The objective is deceptively simple: given a sequence of words, predict what comes next. This next-token prediction task, when scaled to billions of parameters and trillions of tokens, produces emergent capabilities that researchers are still working to fully understand. The model learns grammar, facts, reasoning patterns, and even rudimentary coding abilities—all from this single objective.
For models like GPT-4, Claude 3, and Gemini Ultra, pretraining can consume thousands of GPUs running for months, with training compute costs reaching into the hundreds of millions of dollars. This is why the pretraining recipe—the data mixture, the learning rate schedules, the architectural choices—remains one of the most closely guarded secrets at companies like OpenAI, Anthropic, and Google DeepMind.
Stage 2: Supervised Fine-Tuning (SFT)—Teaching Instructions
A pretrained model is impressive but problematic. It's essentially a sophisticated autocomplete system that might continue any prompt in unexpected ways. Ask it to write a poem, and it might instead predict what a web page about poems would look like. This is where supervised fine-tuning (SFT) enters the pipeline.
During SFT, human contractors create high-quality demonstrations of desired behavior. They write examples showing how the model should respond to various prompts: answering questions directly, following instructions precisely, admitting uncertainty, and refusing harmful requests. These demonstrations typically number in the tens of thousands to hundreds of thousands of examples.
The model is then fine-tuned on this demonstration data, learning to associate user queries with helpful, direct responses rather than web-page-style continuations. After SFT, the model behaves much more like an assistant—it understands the conversational format and attempts to be helpful rather than just predictive.
This stage is particularly relevant for synthetic media applications. Models trained on instruction-following become capable of understanding nuanced creative directions—essential for AI systems generating video, audio, or images from text prompts.

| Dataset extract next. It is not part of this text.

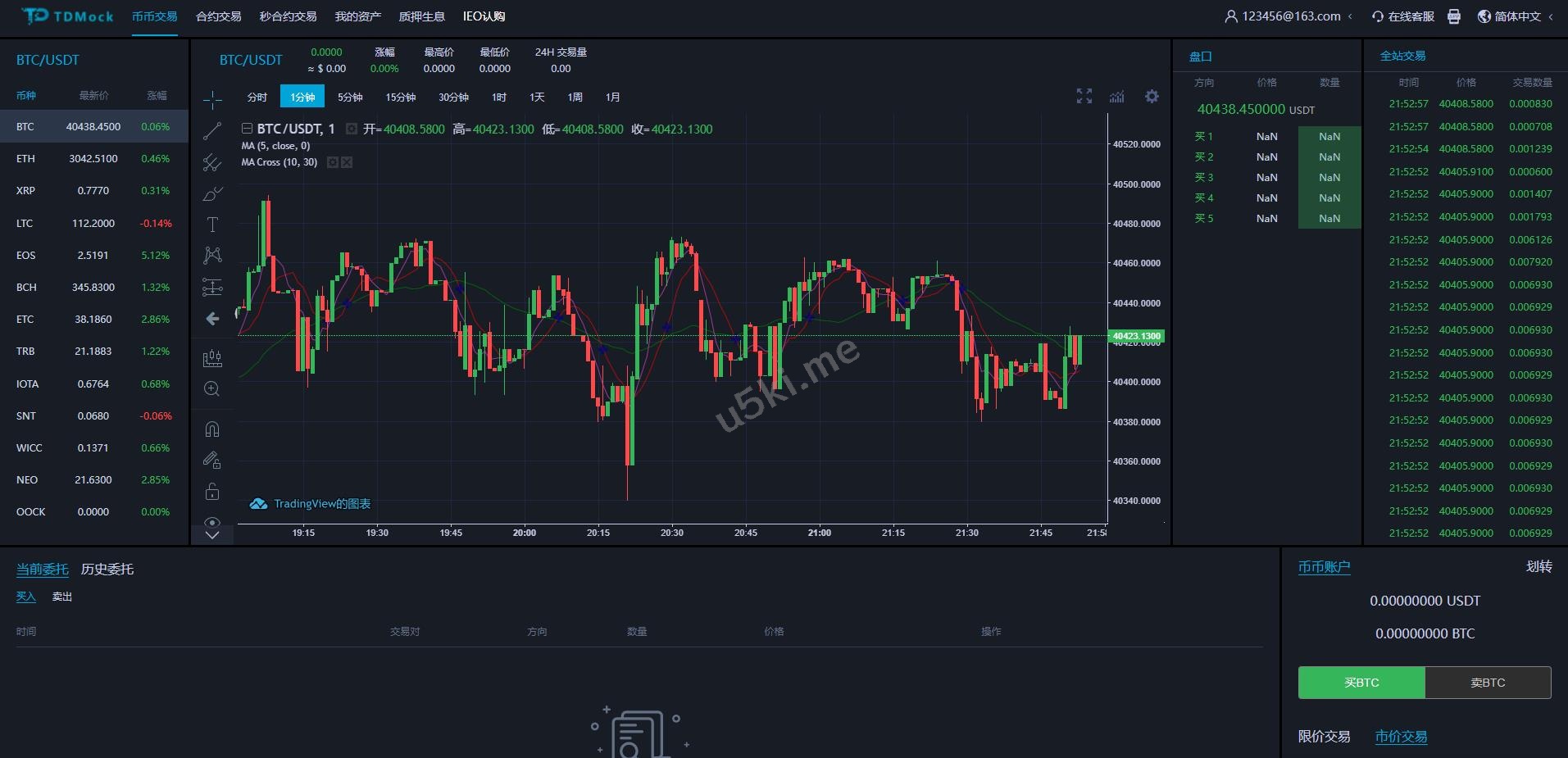Switch to the 历史委托 tab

Stage 3: RLHF—Alignment Through Human Feedback
The final stage, Reinforcement Learning from Human Feedback (RLHF), is what separates modern chatbots from their predecessors. While SFT teaches the format of good responses, RLHF teaches the model to distinguish between responses of varying quality.

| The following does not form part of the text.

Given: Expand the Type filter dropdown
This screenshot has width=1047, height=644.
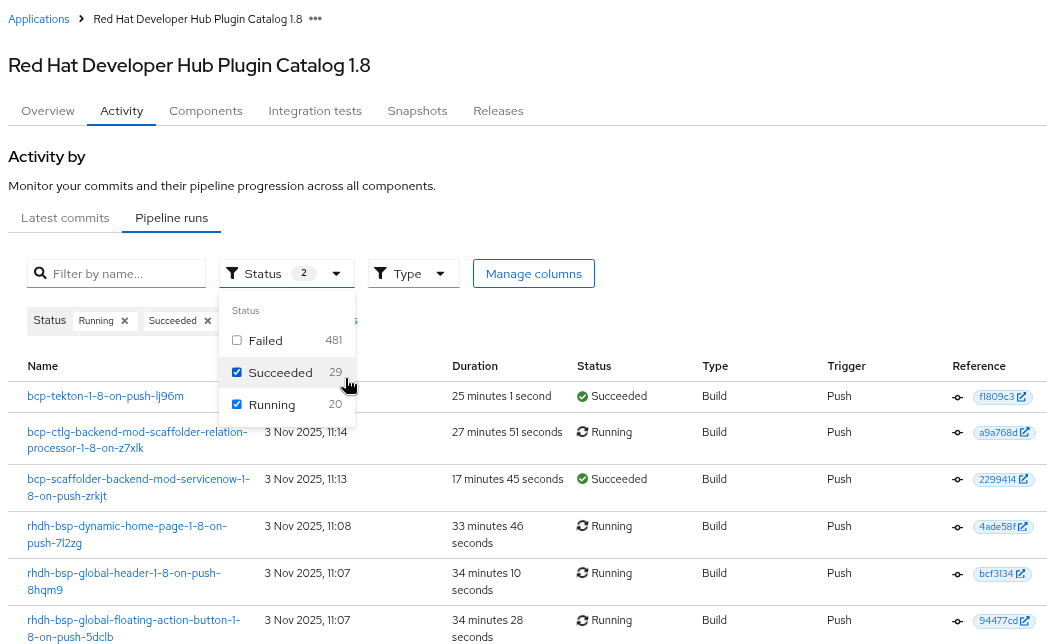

The process works in two phases. First, human raters compare pairs of model outputs and indicate which response is better. These comparisons train a reward model—a separate neural network that learns to predict human preferences. Second, the main model is optimized using reinforcement learning (typically Proximal Policy Optimization, or PPO) to generate responses that score highly according to the reward model.
Anthropic has notably extended this approach with Constitutional AI (CAI), where the model critiques and revises its own outputs according to a set of principles before human feedback is applied. Google's approach with Gemini incorporates similar iterative refinement techniques.

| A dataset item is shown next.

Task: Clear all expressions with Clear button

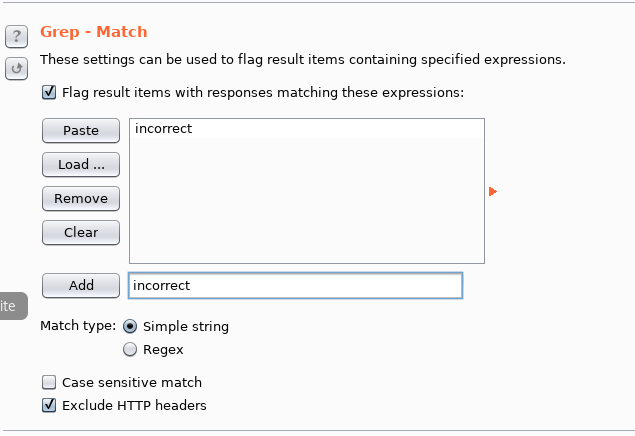Action: (81, 232)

Why This Matters for Synthetic Media
The three-stage pipeline isn't limited to text models. Video generation systems like Sora, Runway Gen-3, and Pika increasingly adopt similar training philosophies. Pretraining on massive video datasets establishes foundational understanding of motion, physics, and visual coherence. Fine-tuning aligns outputs with human creative intent. And preference optimization—whether through RLHF or related techniques like Direct Preference Optimization (DPO)—helps these models produce outputs that humans actually want.
Understanding these training stages also illuminates why deepfake detection remains challenging. Each stage adds layers of learned behavior that make synthetic outputs more convincing, more aligned with human expectations, and harder to distinguish from authentic content.
The Evolving Landscape
While this three-stage approach dominates current practice, the field continues evolving. Techniques like Direct Preference Optimization (DPO) offer alternatives to traditional RLHF that skip the reward modeling step. Some researchers advocate for larger SFT datasets to reduce RLHF dependence. Others explore self-play and constitutional methods that reduce reliance on expensive human labeling.
For practitioners in AI video generation and digital authenticity, these architectural decisions ripple downstream. The training methodology shapes not just capability but also the types of artifacts and patterns that detection systems must identify. As the pipeline evolves, so too must our approaches to verification and authentication.